In order to balance freedom and autonomy within teams with consistency across teams, I find having a default list of accepted tools and technologies helpful.

Inspired and influenced by the ThoughtWorks biannual publication of the Tech Radar, I help teams build their own radar to define the tools, technologies, techniques and platforms applicable to their organisation. The radar creation exercise also provides an opportunity to have a conversation across all organizational levels and review the entire technology portfolio.

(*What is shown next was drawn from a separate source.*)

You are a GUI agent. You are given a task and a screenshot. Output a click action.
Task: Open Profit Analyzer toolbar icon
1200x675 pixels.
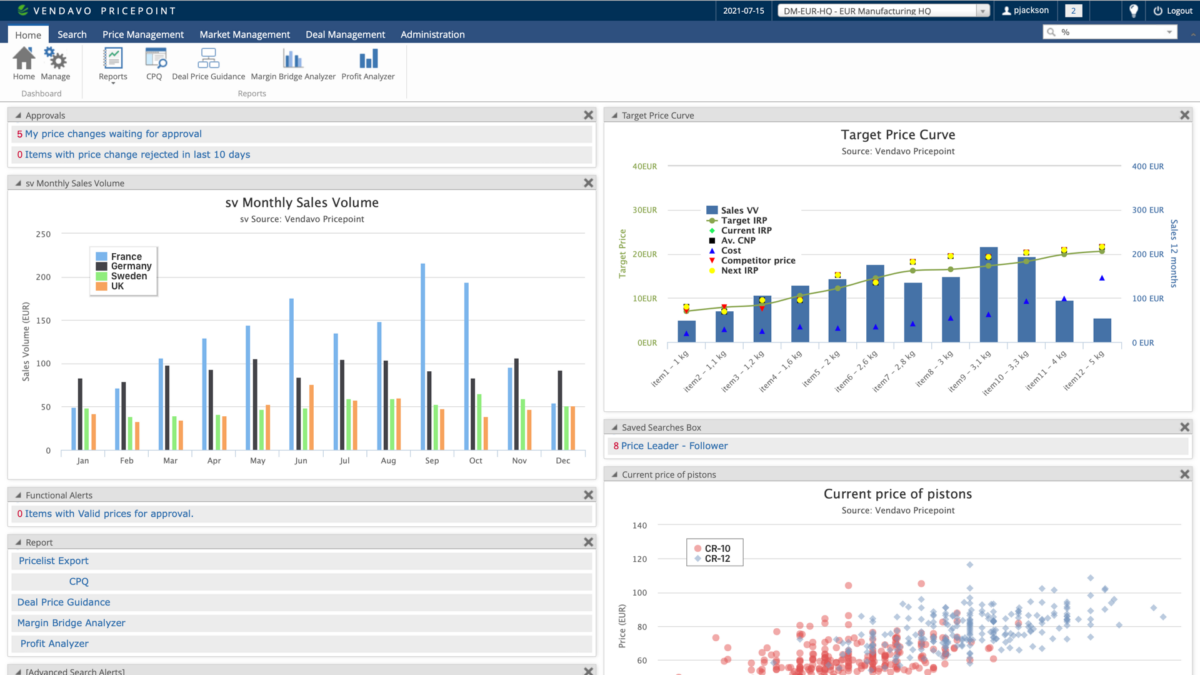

Architecture Operating Model

The Architecture Operating Model describes the approach to architecture and provides a framework for architectural decisions and direction. The framework provides an opinion on:

  • Roles and responsibilities
  • Ways of Working
  • Decision making process
  • Decision tracking
  • Artefacts produced
  • Sharing architectural decisions with the wider audience

Distribution

I usually find the initial impetus to produce this document wanes over time, so instead of getting teams to have a perfect first version, embrace the fact that we will continue to improve over time. We set a deadline to produce the document, do the best we can in that time, and then send it out into the world.

Go Live

The Go Live for this usually involves gathering the Technical teams together to walk through the strategy and document. Then a follow up email with the pdf copy of it, and adding it to the teams wiki or confluence pages. Including reference page to previous copies as well as release dates can help teams go back to explore how our strategy has changed as we learnt more.

The editable word document is usually best kept as the working document between its authors, instead of sharing it with the wider team.

Using it for onboarding

As mentioned earlier, I like using this document when introducing new members to the team. Onboarding can often overload the new person, so providing a document that they can refer back to which describes the Whys and Hows of our strategy can help bridge any gaps. After giving them the lowdown, I usually email them a copy of the latest version and encourage them to read it. I also actively seek feedback on the document itself, to see where the gaps lie from a fresh perspective.

To Conclude

On one hand, I can’t believe I’m favouring long-form architectural documents! What happened to me…

On the other hand, I found this helps CIO/CTOs and architects formulate their direction, and more importantly communicate that direction to the wider team. What works for you?